Records for the task:
::::::
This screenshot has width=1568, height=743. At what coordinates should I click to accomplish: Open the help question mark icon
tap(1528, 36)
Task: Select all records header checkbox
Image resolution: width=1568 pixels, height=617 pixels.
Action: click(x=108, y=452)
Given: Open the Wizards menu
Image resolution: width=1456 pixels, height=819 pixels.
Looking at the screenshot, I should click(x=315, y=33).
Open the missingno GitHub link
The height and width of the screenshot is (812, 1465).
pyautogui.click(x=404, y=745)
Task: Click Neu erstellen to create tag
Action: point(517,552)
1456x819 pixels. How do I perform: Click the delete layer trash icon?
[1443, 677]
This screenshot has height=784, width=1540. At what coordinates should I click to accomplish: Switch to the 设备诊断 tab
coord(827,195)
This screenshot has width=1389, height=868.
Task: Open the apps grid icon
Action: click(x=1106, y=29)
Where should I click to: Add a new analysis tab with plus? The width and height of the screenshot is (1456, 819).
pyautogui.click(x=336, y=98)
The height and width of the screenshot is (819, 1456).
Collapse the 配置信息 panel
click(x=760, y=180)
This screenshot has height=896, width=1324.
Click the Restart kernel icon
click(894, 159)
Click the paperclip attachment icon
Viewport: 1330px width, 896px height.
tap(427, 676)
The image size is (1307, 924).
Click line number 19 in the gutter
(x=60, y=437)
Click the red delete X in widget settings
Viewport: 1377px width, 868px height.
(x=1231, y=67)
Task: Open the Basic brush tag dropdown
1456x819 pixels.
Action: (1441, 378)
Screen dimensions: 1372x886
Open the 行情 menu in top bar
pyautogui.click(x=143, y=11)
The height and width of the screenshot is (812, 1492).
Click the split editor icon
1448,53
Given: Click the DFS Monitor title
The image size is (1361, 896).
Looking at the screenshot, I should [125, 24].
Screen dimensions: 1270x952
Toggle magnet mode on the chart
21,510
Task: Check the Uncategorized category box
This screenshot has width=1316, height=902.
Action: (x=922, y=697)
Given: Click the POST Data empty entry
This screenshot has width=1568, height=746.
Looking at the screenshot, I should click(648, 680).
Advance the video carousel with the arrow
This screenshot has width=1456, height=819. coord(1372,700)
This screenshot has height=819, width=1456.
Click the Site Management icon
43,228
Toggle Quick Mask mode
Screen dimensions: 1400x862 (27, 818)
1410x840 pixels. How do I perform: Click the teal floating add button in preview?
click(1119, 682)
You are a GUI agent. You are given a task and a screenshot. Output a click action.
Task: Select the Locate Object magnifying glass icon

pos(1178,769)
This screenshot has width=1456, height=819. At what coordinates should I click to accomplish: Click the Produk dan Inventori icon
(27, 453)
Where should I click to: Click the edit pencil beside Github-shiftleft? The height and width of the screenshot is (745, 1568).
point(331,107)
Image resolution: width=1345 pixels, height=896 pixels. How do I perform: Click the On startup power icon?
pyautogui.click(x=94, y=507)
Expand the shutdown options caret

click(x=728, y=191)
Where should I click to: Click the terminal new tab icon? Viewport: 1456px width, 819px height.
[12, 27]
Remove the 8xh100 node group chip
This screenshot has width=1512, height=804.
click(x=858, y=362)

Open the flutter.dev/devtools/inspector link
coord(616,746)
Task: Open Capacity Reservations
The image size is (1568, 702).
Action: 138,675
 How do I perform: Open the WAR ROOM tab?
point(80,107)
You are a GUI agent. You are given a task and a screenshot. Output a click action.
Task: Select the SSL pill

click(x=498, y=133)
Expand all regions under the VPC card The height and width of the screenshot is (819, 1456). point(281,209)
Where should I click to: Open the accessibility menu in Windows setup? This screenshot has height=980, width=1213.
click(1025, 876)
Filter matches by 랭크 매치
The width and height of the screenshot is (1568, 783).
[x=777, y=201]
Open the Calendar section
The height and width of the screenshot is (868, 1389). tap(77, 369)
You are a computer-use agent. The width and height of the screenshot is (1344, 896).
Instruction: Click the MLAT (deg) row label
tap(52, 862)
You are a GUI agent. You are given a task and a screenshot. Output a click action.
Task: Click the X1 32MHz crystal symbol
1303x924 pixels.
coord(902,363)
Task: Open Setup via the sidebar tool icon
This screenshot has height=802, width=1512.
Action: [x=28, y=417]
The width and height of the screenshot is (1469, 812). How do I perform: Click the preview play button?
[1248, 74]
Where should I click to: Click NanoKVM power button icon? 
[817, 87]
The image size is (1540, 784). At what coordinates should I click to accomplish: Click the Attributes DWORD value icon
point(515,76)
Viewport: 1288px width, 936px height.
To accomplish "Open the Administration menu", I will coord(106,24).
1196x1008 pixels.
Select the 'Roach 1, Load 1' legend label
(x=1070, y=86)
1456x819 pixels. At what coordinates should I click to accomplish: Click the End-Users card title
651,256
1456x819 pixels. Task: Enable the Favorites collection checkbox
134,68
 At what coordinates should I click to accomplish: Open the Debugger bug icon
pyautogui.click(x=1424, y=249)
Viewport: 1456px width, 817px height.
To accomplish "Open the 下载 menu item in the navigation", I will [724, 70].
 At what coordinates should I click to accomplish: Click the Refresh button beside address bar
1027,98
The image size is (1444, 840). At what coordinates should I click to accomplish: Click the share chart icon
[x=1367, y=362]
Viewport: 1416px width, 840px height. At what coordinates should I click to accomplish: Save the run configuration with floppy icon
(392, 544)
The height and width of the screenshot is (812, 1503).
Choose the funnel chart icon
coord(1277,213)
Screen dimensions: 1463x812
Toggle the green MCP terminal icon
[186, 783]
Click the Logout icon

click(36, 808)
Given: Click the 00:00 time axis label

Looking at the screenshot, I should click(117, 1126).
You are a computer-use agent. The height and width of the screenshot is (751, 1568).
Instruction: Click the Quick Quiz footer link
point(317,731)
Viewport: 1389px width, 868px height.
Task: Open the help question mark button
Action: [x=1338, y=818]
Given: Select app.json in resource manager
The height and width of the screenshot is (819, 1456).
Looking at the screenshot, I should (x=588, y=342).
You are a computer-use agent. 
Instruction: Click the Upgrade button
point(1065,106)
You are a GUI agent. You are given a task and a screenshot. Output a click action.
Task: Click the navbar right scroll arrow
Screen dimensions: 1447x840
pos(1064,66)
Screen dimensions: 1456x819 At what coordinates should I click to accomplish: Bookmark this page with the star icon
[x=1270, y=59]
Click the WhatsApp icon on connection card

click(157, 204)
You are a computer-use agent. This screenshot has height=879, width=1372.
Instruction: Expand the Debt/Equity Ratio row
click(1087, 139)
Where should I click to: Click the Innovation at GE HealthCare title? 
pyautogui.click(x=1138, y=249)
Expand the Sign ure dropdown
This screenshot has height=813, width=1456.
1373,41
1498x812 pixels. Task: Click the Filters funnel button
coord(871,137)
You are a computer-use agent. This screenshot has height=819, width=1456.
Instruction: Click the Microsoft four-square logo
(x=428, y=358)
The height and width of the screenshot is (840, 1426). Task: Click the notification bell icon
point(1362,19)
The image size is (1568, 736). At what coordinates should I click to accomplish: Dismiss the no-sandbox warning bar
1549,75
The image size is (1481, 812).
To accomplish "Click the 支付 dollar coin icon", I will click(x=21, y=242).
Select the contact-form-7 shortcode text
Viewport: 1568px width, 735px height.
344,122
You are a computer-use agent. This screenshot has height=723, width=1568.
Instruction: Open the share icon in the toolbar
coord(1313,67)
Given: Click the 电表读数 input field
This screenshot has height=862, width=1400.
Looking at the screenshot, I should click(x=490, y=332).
::::::
Copy out each line of the data containing the string "computer".

You are a computer-use agent. The width and height of the screenshot is (1344, 896).
You are a computer-use agent. The height and width of the screenshot is (751, 1568).
You are a computer-use agent. 
You are a computer-use agent. This screenshot has height=879, width=1372.
You are a computer-use agent. This screenshot has height=819, width=1456.
You are a computer-use agent. This screenshot has height=723, width=1568.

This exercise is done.